Zu allen Zeiten habe es Kinder gegeben, die seine Tricks kritisch hinterfragten und so ganze Auftritte sprengten, berichtet er. Ansonsten sei der Großteil der Jugend aber noch genauso froh und unbefangen bei der Sache wie vor 20 Jahren.

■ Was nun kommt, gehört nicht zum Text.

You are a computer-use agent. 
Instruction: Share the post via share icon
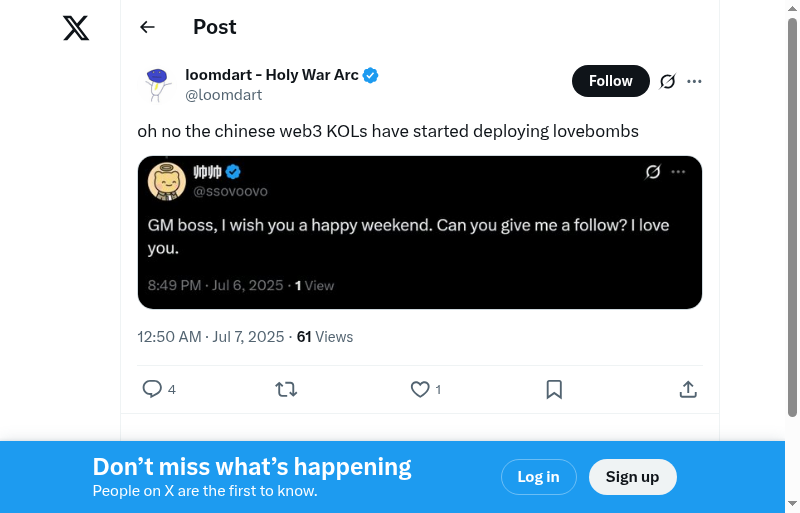click(688, 389)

Dass Schulze auch im Rentenalter nicht von seiner Leidenschaft lassen kann, wirft zumindest bei seiner Verwandtschaft einige Fragen auf. Sie sagen immer, er müsse doch irgendwann einmal erwachsen werden. Aber das ist für ihn keine Option, zumal ihm die Unterstützung seiner Ehefrau sicher ist. Sie war es sogar, die ihn Ende der 1960er-Jahre auf einem Campingplatz in Husum dazu brachte, die Zauberei überhaupt im Nebenberuf anzugehen. „Da waren so viele Kinder und da sagte sie, ich solle für sie doch mal was zaubern.“ Zuvor hatte er einige Jahre pausiert, um nach der Ausbildung im Arbeitsleben Fuß zu fassen.

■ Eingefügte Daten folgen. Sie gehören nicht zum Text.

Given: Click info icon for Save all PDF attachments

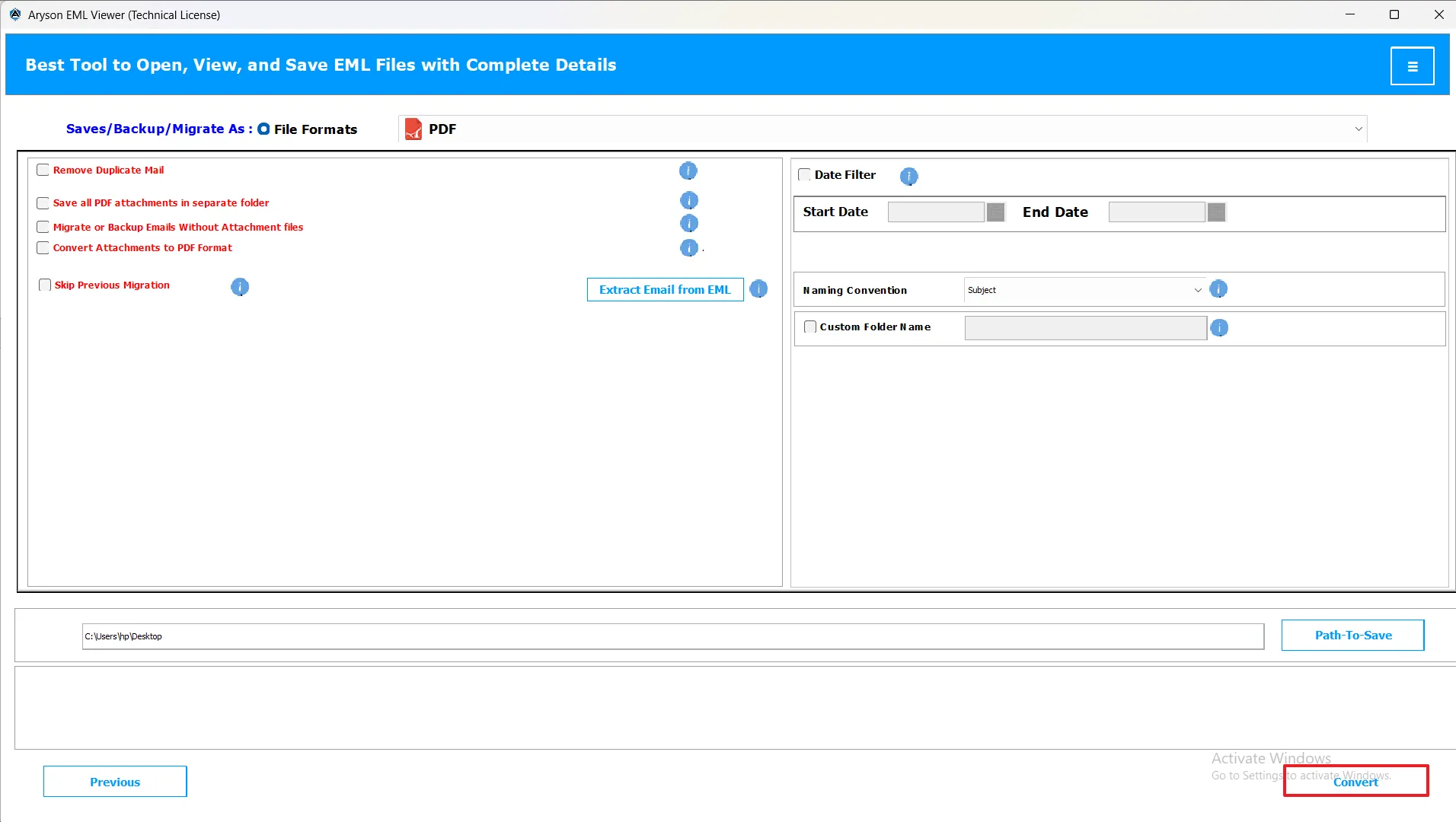Looking at the screenshot, I should [688, 200].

Bis zu drei Auftritte pro Monat hat Schulze als Elmutio. In diesem Monat sind es sogar sieben, für die er jeweils zwischen 150 und 400 Euro einnimmt. Die Vorbereitung dauert mehrere Stunden und die Show selbst ebenfalls. Er muss genau überlegen, welcher Trick zu wem passt und wann mal wieder ein neuer Programmpunkt hinzukommen könnte. „Es gibt immer wieder Dinge, die nicht laufen, die nehme ich dann komplett aus der Show“, sagt er. Bei Sophias Geburtstagsfeier sind mittlerweile die ersten Gäste eingetroffen. Für Schulze heißt das: Die Verwandlung kann starten. Er holt Schminke und Pinsel hervor, und aus Helmut Schulze, dem ganz normalen Buchholzer Bürger, wird Elmutio, der freche Zauberclown. Gebannt verfolgen die Kinder jeden Handgriff und lassen sich selbst ein buntes Clownsgesicht schminken. Dann, wenn das Publikum Platz genommen hat, stellt Elmutio die Musik an und greift in eine seiner Trickkisten. Die Zauberei kann beginnen.